Don't worry pal. As what I said, it shows the solution for the problem so you won't really have to copy the answer only but it makes you understand how did the software came up with the answer. Just go to this site and prepare to learn and solve quicker.
I remember having problems with difference of cubes, algebra formulas and conversion of units. Algebra Buster is a truly great piece of algebra software. I have used it through several algebra classes - Intermediate algebra, Algebra 1 and College Algebra. I would simply type in the problem and by clicking on Solve, step by step solution would appear. The program is highly recommended.
|
I find it quite funny that certain models are banned due to the ability for them to carry out certain functions; surely education should be considered training for professionalism - and what engineer (for example) would refuse a calculator on the basis that he might be able to do it in his head?
We've invented the technology to do the sums for us - modern mathematics should teach us how to do it, why it works (including how to do it) and we should be tested on our ability to use the tools available to calculate the answer.
I use an FX-991ES P, and it's not banned. But I can solve algebraic, simultaneous and even logarithmic equations without any rearranging. It goes straight in from the exam question.
But the exam question might be worth say 4 marks. Maybe if I tap it in, get an answer, I'll get 1 mark.
Why does that make sense? In the real world, solutions matter - not each stage of getting to the solution (unless you're running back through because you made a mistake) - so why is education for he real world no based on practices that are practiced (hmm) in the real world?
I could go on and on - and the point of course extends well beyond the use of calculators, in all subjects education should follow the practice of industry: it may be expensive but it's damn worth it if we'd like to continue to be a nation with some of the most outstanding scientists, engineers, and academics.
Calculators is the worst sin though.

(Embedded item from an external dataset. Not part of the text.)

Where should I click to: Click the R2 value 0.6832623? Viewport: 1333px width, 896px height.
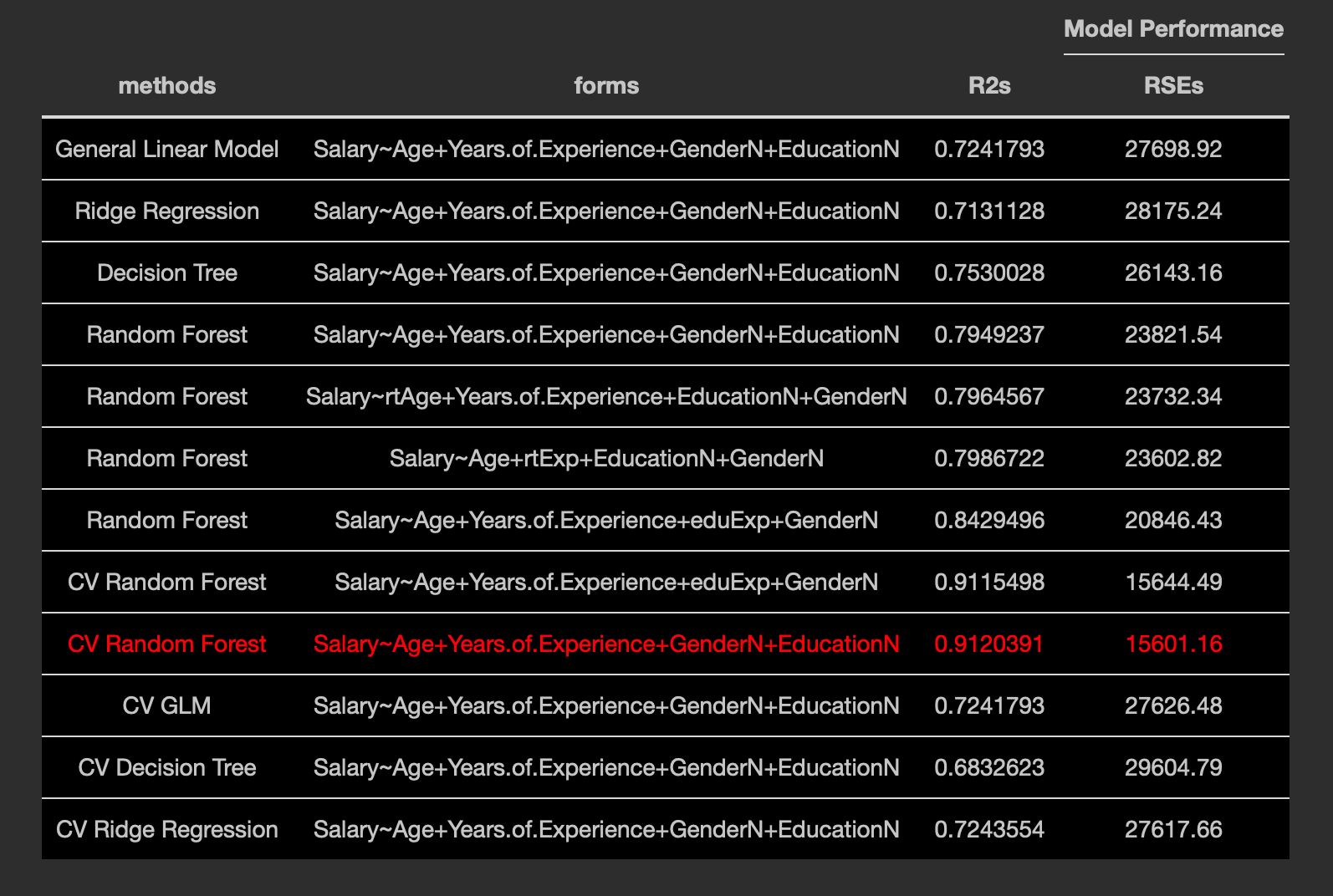pos(989,768)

Why not use what's there?
Perhaps I'll borrow a sine rule from my dad - or my mum's abacus - to use in the exams in January.
I have a TI-83 and i'm pretty sure (but not certain) that it can't perform symbolic integration/equation manipulation, though it does ofcourse integrate between limits, draws graphs and is very handy for FM as it will do sums involving complex numbers i.e. give me the answer to (1+2i)^2 if i type that in.

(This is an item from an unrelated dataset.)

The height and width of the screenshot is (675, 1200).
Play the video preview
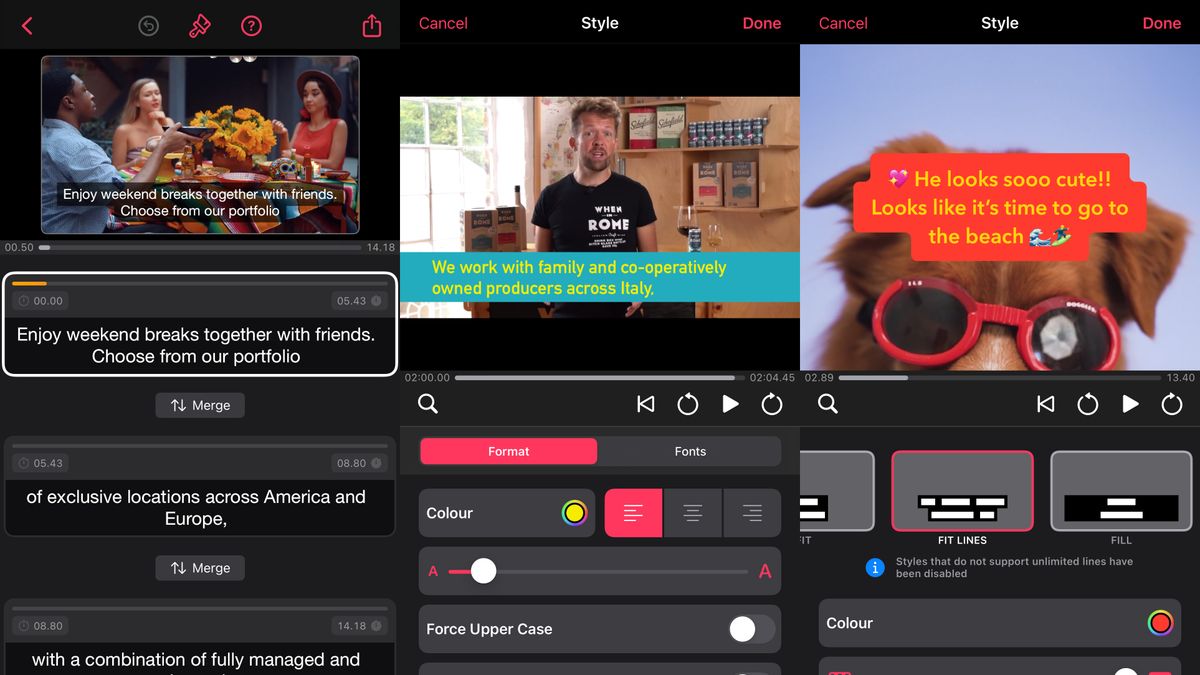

Is it banned or legal in AQA mathematics? Need a urgent reply please if anyone knows as i plan on using it tomorrow for two mathematics exams!
Today, I was in isolation with a couple of other people because I had S3 and C3 at the same time. The invigilator read a book for the 3 hours of exams. And my graphical calculator's never been checked, even though it has a really obvious USB port on it that can be used for installing programs.
(Original post by Contrad!ction.)Oh okay.
Same deal with my nspire, it has a 'Press-to-Test mode', I've always used it but I've never been questioned about it.
I had spreadsheets stored for Statistics, until I took S1 and read "no retrievable docs" on the front, so I used PTT then and have since.
|
Subsets and Splits
No community queries yet
The top public SQL queries from the community will appear here once available.